Estos son los últimos días con clima templado en La Paz. Ya se siente el verano paceño. El calor llega antes al centro del país y nos recuerda que aquí, en el desierto sudcaliforniano, el tiempo y el cuerpo habitan a otro ritmo, de otro modo.
Mientras en el noreste enfrentan una ola inédita de calor, acá los últimos vientos frescos preparan al cuerpo para lo que viene: calor persistente, aire seco, noches cortas y la amenaza de una temporada de huracanes más intensa e impredecible (que, por cierto, no garantiza que vaya a traer la lluvia que tanto necesitamos; el año pasado nos quedamos esperando, y este tampoco pinta para ser generoso).
En este desierto sudcaliforniano, el tiempo y el cuerpo habitan distinto.

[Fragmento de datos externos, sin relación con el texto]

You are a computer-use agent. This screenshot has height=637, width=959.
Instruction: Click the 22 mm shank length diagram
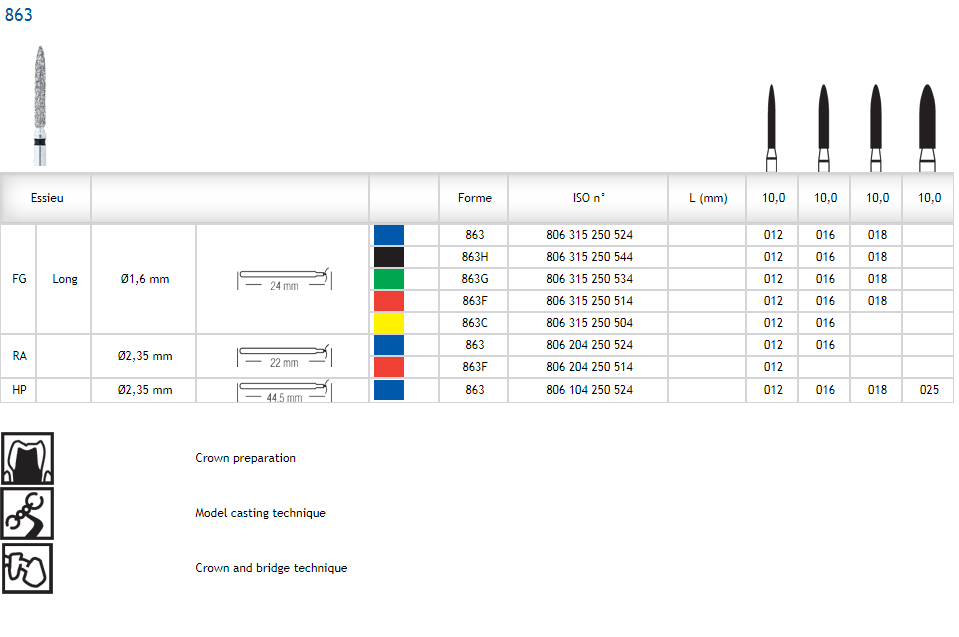click(x=284, y=356)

La paciencia también.
Esta semana, el gobernador anunció acciones para prevenir daños por desastres naturales. Se habló de fondos, de coordinación interinstitucional, de pronta recuperación. Todo es necesario.
Pero en un contexto de crisis ambiental, ¿es suficiente prepararse para la emergencia? ¿No sería más eficiente sembrar desde ahora un modelo territorial que prevenga la pérdida, que disminuya el daño, en lugar de simplemente correr detrás de la tormenta?
Porque el calor también es político. Y se vive, se resiste y se padece de manera desigual.
Una ciudad con más concreto que árboles es una ciudad que arde. Las superficies duras absorben y amplifican el calor; los coches lo multiplican; la falta de sombra lo encierra.
En verano, las banquetas sin árboles pueden alcanzar hasta 70 °C en su superficie, irradiando calor directamente al cuerpo. Son intransitables, especialmente para quienes caminan, pedalean, esperan el camión o trabajan al aire libre. En estos casos, el calor no es solo una molestia: es una forma de exclusión.
El diseño urbano influye directamente en cómo se vive, o se sufre, el calor. Más concreto y más coches agravan la sensación térmica. Más vegetación y espacios caminables y pedaleables la reducen.
Porque el arbolado urbano no es adorno: actúa en tres frentes: bloquea la radiación solar, refresca el aire a través de la evapotranspiración y puede mejorar el confort térmico hasta en un 60%.
Así, el futuro no solo se juega en grados centígrados, se juega en decisiones de infraestructura.
El urbanismo puede contener en lugar de quebrar
Calles arboladas y vegetadas, jardines de infiltración, suelos vivos. Espacios públicos diseñados no solo para circular, sino para descansar, convivir, respirar.
Infraestructura verde y Azul (IAV) propia del desierto: corredores de sombra con especies nativas, sistemas de captación e infiltración de escurrimientos intermitentes, suelos que retienen humedad.
Soluciones basadas en la Naturaleza (Sbn) que no imitan otros climas, sino que respetan el ritmo del ecosistema árido. Infraestructura que no impone, sino que acompaña: que se adapta al clima, que se anticipa a los riesgos, que ofrece cobijo en vez de exposición.
Prepararse no es solo tener camiones y albergues listos. También es diseñar barrios con sombra, banquetas que no quemen, espacios públicos que retengan agua.
Prepararse es sembrar resiliencia antes de que llegue la tormenta (aunque, para ser honestos, no está garantizado que esa tormenta venga).
Por eso, necesitamos pensar la ciudad como un sistema vivo. Un ecosistema urbano capaz de: captar y filtrar el agua de lluvia; refrescar el aire y el suelo; conectar hábitats y comunidades; sostener la vida cotidiana, incluso cuando el clima se vuelve hostil.
A eso apuesta la Red de Infraestructura Verde y Azul (RIVA): una herramienta que reconecta el territorio, en vez de fragmentarlo.
Desde la cuenca hasta la banqueta, desde el arroyo hasta el humedal, propone una red de nodos y corredores que regeneran el suelo, promueven biodiversidad y ofrecen sombra, hábitat, refugio.
Pero la RIVA no es sólo técnica, es política y también es afectiva. Surge del diálogo entre sectores, del conocimiento situado, del deseo de cuidar lo común.
Puede ser un puente entre instituciones y comunidad, una forma de gobernanza que reconozca la urgencia climática sin perder de vista lo esencial: la vida humana y no humana que sostiene este territorio.
Eso también implica frenar la expansión urbana sin sentido. Proteger las zonas de recarga. Regenerar lo que ya se degradó. No todo lo que puede construirse debe construirse. No todo crecimiento es desarrollo.
Estos años he tenido la fortuna de conocer, habitar y defender este pedazo de territorio peninsular, conversar con personas que sienten el calor de otra manera: no como dato, sino como experiencia.
Personas que han resistido desde el cuerpo, desde la tierra, desde el cuidado cotidiano. De ellas he aprendido que el cambio empieza cuando dejamos de ver al territorio como obstáculo y comenzamos a escucharlo como aliado.